Lesson 3: Data structures in R

This is the course handbook for WolfWorks: An introduction to R.

Objectives:

Have a basic knowledge of the key data structures used in R: vectors, data frames, and matrices
Be aware of the different data types that can be stored, including numeric, character and factors
Understand how to generate a data.frame and access information from this structure using indexing
Know how to identify and deal with missing data in R

Vectors and data types

R has many structures in which data can be stored and manipulated:

Vectors
Data frames
Matrices
Lists
Factors

The most common and basic of these structures is a vector, sometimes referred to as an atomic vector. Whilst vectors can be used as a structure in themselves, they are also the basic building blocks of several other data types, as we will see later.

A vector is simply a collection of values. These values can any of the 6 basic data types in R:

character = a series of letters, numbers and/or punctuation marks (a string).
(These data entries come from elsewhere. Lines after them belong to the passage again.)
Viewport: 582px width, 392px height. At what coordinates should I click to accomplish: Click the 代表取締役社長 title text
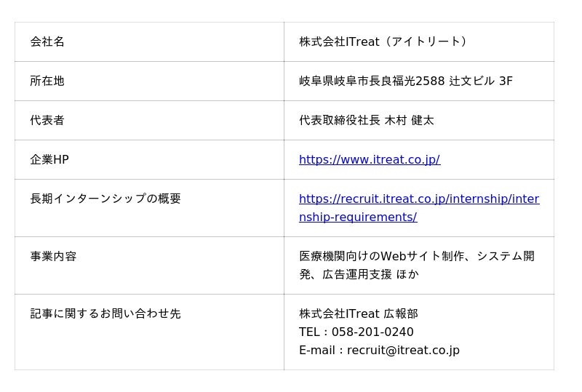click(339, 120)
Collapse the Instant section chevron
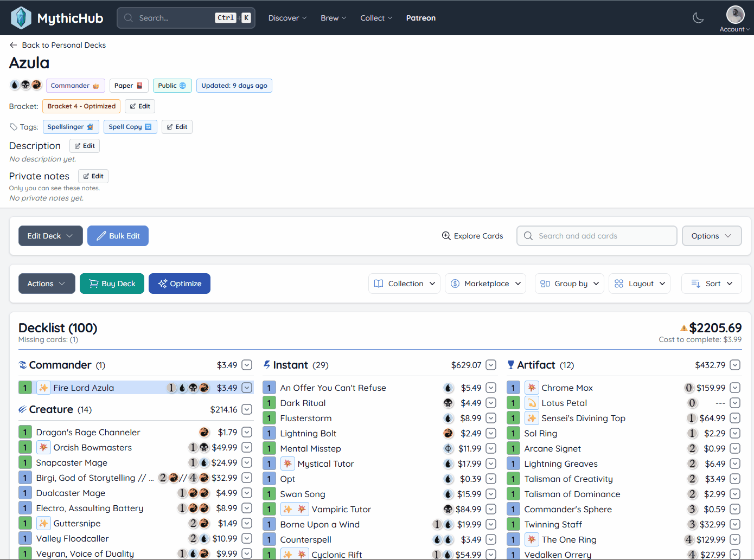The height and width of the screenshot is (560, 754). [491, 365]
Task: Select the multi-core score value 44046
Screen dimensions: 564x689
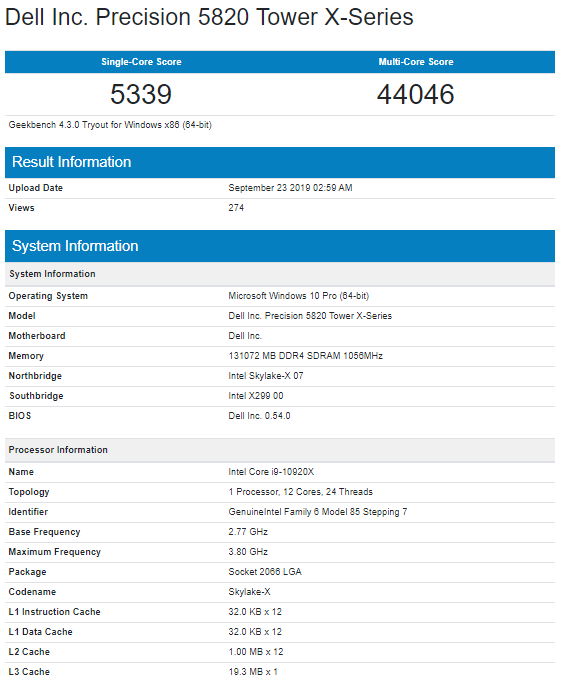Action: tap(416, 94)
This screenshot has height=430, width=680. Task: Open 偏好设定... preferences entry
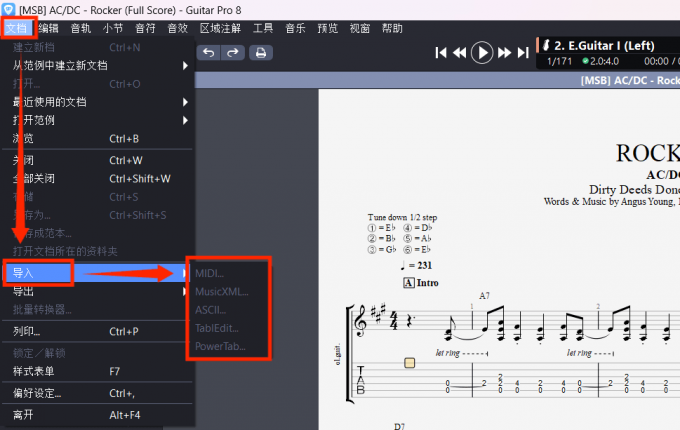coord(37,392)
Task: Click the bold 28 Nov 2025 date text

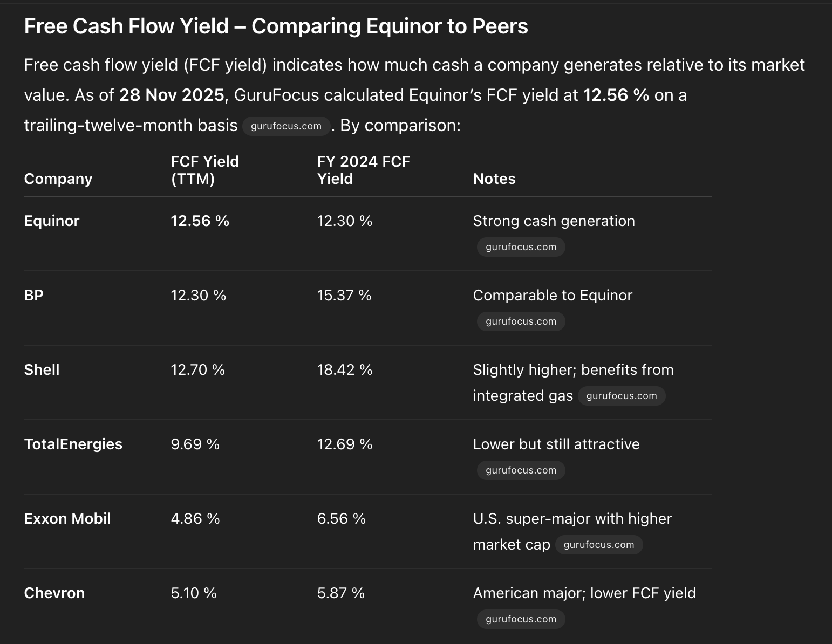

Always found between quotation marks (single or double) e.g., "a", "fish", "3.14". If a number is found in quotation marks, R will interpret this data as being of type character, not numeric. This is important because R cannot then use this data in a numeric manner i.e., to carry out arithmetic.
double = one of the two numeric data classes in R, standing for double precision floating point numbers. This means any real number, an integer or a decimal (10, 3.14, 1.45765, 10000, 5)
integer = the second of the two numeric data classes in R, holding only integer values e.g., 5L (the “L” tells R to store this as an integer rather than double)
logical = a TRUE, FALSE class
complex = complex numbers with real and imaginary parts
raw = holds raw bytes

Data types 5 and 6 are rarely used and will not be covered in this workshop. As outlined above, numeric data in R can be stored as either double or integer. You don’t need to worry about this because R will automatically convert between these classes when required for mathemetical purposes. There is really no need to explicitly state or know which or the two numeric classes the data is.

A vector is a collection of values of the same data class. You can visualise a vector like this:

To create a vector we use the c() function, where c stands for combine. We pass the function our values, each separated by “,”.

## Create a numeric vector and assign to the object weight_g
weight_g <- c(50, 60, 57, 82)

This is a numeric vector. We can also create a character vector.

## Create a character vector and assign to the object molecules
molecules <- c("dna", "rna", "protein")

Question: What happens if we try to create a character vector but forget to include our values in quotation marks?

## What if we forget our quotation marks?
molecules <- c(dna, rna, protein)

Exploring vectors

There are several key functions that allow us to find out information about a vector. The class() and length() functions will tell us what data class is stored within a vector and how many data elements there are.

## Check class and length of weight_g
class(weight_g)

## [1] "numeric"

length(weight_g)

## [1] 4

Question: What will be the outputs of class and length when we pass our molecules vector?

To get both of these pieces of information at the same time we can use the str() function, standing for structure.

## Check the structure of weight_g
str(weight_kg)

##  num 62

Indexing vectors

Sometimes we might wish to access only certain elements of a vector. To do this we need to introduce the concept of indexing. The term indexing refers to selecting a subset of elements. To do this, we use square brackets and provide one or more indices.

## Return the first element in the weight_g vector
weight_g[1]

## [1] 50

## Return the third element in the weight_g vector
weight_g[3]

## [1] 57

## Return all elements between positions 1 and 3 in weight_g
weight_g[1:3] ## Based on a sequence

## [1] 50 60 57

weight_g[-4] ## Using the minus sign to ask for all except 4

## [1] 50 60 57

Question: How could we index multiple elements that are not together in a sequence. For example, if I only wanted elements 1 and 3 from weight_g?

We can also do more complex indexing based on conditions (conditional indexing). For instance, if we wanted to return the element “rna” from our molecules vector but we don’t remember which position it is in.

## Index all elements in molecules that are "rna"
molecules[molecules == "rna"]

## [1] "rna"

We can also do this for numeric vectors using mathematic operators. Let’s try to subset elements from our weight_g vector that have a value greater than 55.

## Index all elements in weight_g that are > 55
weight_g[weight_g > 55]

## [1] 60 57 82

We can combine multiple conditions use the & (and) and | (or) operators.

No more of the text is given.